NEW YORK, Sept. 7 -- Crude prices rose on Thursday after U.S. crude inventories dropped steeply last week and the European Central Bank announced a bond-buying plan.
The ECB decided at a meeting on Thursday to launch an unlimited and sterilized bond-buying plan to purchase government bonds in secondary markets in order to tackle the region's debt crisis and boost the economy. The ECB's new measures lifted market sentiment and bolstered oil prices.
"I think, market participants will emphasize the open-ended nature of it," Vincent Reinhart, chief U.S. economist of Morgan Stanley, commented on the ECB's plan. Confidence in that the situation of eurozone will be improved pushed up the crude prices.
But some analysts also noticed that there were strict conditions attached to the new program and it lacked details of the conditions, which could lead the program to another disappointment.
Oil prices got further supports after the Energy Information Administration said U.S. crude inventories declined steeply by 7.4 million barrels in the week ended August 31, the biggest drop in this year. Both the imports and the domestic production dropped in the week. Analysts had expected a drop of 5.6 million barrels.

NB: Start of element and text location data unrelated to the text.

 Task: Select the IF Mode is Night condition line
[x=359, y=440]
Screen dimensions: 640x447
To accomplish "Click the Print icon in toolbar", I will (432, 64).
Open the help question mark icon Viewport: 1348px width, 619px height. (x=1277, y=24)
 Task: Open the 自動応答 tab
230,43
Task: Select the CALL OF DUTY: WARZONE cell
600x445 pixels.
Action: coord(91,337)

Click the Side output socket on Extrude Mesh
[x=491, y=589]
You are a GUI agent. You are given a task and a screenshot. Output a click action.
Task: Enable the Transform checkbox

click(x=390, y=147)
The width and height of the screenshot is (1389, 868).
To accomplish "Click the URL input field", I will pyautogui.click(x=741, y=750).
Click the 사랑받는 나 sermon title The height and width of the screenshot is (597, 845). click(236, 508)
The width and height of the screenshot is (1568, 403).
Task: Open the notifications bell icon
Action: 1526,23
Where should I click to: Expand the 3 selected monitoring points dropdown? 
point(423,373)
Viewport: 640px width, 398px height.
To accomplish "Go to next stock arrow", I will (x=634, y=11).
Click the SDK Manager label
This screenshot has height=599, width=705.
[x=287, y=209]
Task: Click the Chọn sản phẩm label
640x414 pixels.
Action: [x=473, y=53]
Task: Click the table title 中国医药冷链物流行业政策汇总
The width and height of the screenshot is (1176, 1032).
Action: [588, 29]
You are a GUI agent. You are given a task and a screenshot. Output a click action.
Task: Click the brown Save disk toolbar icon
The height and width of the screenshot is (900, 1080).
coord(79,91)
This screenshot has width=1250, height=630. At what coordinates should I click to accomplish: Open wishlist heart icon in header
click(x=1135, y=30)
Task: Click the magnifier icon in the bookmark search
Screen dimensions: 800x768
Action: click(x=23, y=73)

On the economic front, U.S. initial jobless claims decreased 12, 000 in the September 1 week, to 365,000 for the lowest level in four weeks. This was at the best end of expectations and added to lifting factors for oil prices.
Light, sweet crude for October delivery added 17 cents, or 0.18 percent to settle at 95.53 dollars a barrel on the New York Mercantile Exchange. In London, Brent crude for October delivery gained 40 cents, or 0.35 percent, to close at 113.49 dollars a barrel.